# young starling needs home in massachusetts



## altgirl35 (Sep 5, 2008)

if anyone in massachusetts would like a pet starling i have a young one who's just starting to get his/her big bird feathers.
i had 3 babies come in this summer with the worst case of lice i have ever seen on pin feather nestings.
his siblings were fine and able to be released but this little guys feathers all broke off, they are starting to come in now, but i think he has a slight neurological issue, he sort of clumsy and doesn't really perch.
loves his eggs, mealworms, and daily baths.
please do some research on pet starlings before you consider him and let me know, some are capable of speech and imitating whistle's, he will need some socialization, i haven't because i kept hoping to release him, but it doesn't look like that's possible now


----------



## starlinglover95 (May 6, 2009)

you can't ship her can you? i love starlings


----------



## altgirl35 (Sep 5, 2008)

i wish i could, we would have to jump thru hoops to get permission, and they may say no then i would have to euthanize, i don't wanna take that chance with him, road trip??lol


----------



## pigeonmama (Jan 9, 2005)

well, I'm up in Maine, and have had starlings in the past.
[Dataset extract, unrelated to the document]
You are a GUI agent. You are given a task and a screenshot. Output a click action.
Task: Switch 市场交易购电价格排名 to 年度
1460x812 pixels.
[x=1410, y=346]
I don't mind "special needs" birds. I don't mind catching bugs, or handling crickets and mealworms, so, I don't mind being a possible home to your baby. Starlings are so much fun. Thing with a starling, they are so very smart and inquisitive. Nosy little buggers have to stick their bills between toes and spread wide, thinking "Well, mama might have a cricket or 2 hidden in here"
Daryl


----------



## altgirl35 (Sep 5, 2008)

cool daryl, pm me if your up for another naughty little starling


----------



## Columba livia! (May 4, 2009)

I wish i could road trip up there! i wolud love a little starling! but I can't drive and I'm in Texas. anyway good luck! let me know if you can ship them.


----------



## starlinglover95 (May 6, 2009)

road trips are fun, and i have a travel cage, but the missing link is our van. it broke down in february and we have ridden the bus ever since.


----------



## altgirl35 (Sep 5, 2008)

*pics*

pics of him and his cage, kinda dark in there t'nite, will try for better one t'mrrw


----------



## altgirl35 (Sep 5, 2008)

sent you a pm 
pigeonmama


----------



## pigeonmama (Jan 9, 2005)

just pm'ed you back.
Daryl


----------



## mich23 (Jan 20, 2010)

i live in worcester mass can you ship it to me


----------



## mich23 (Jan 20, 2010)

i will love to have it i live in worcester mass can you shipped it


----------



## spirit wings (Mar 29, 2008)

mich23 said:


> i will love to have it i live in worcester mass can you shipped it


I give up......


----------



## EgypSwiftLady (Jan 14, 2008)

spirit wings said:


> I give up......




LOL!!!!!


----------



## altgirl35 (Sep 5, 2008)

lol, sooorry!!!i just got on, if you want to talk about her call me, i won't ship her though
978-375-9555
jodi


----------



## altgirl35 (Sep 5, 2008)

keeping her, love her too much now


----------



## Jay3 (May 4, 2008)

spirit wings said:


> I give up......


Never give up...........just take a deep breath and exhale slowly.


----------



## Jay3 (May 4, 2008)

altgirl35 said:


> keeping her, love her too much now


I have heard starlings have a way of doing that. LOL.


----------



## altgirl35 (Sep 5, 2008)

well i didn't let myself get close to her for a long time because i wasn't sure if she would get over her neuro symptoms and would be released, then when i was certain she wasn't and couldn't find her a home i brought down to be with the family and i just think she is a riot.
i let her out to hang out with me for couch time every night and she is always on me poking everything, she is still afraid of hands but twice she has cuddled down into my neck when i was laying down cozy on the couch in the last couple of weeks and utterly melted me, i was frozen i didn't want to even blink or breath and screw it up.
i think with more time she will become less and less fearful of the dreaded hands and enjoy some scritches without me having to hold her down.


----------



## pigeonmama (Jan 9, 2005)

I am so glad she finally found a "forever" home, and with someone who knows her little ways. I really wanted to take her for you, but will not be able to add more birds to my population, due to health issues. What birds I have will stay here, and Gary cares for them. BB is still here, and Dad cleans cage for me, and Gary plays with the Beep (I do too, but I'm not supposed to)
Daryl


----------



## TerriB (Nov 16, 2003)

altgirl35 said:


> ...twice she has cuddled down into my neck when i was laying down cozy on the couch in the last couple of weeks and utterly melted me...


Congratulations on your new pet! Isn't that a wonderful feeling when they relax like that?


----------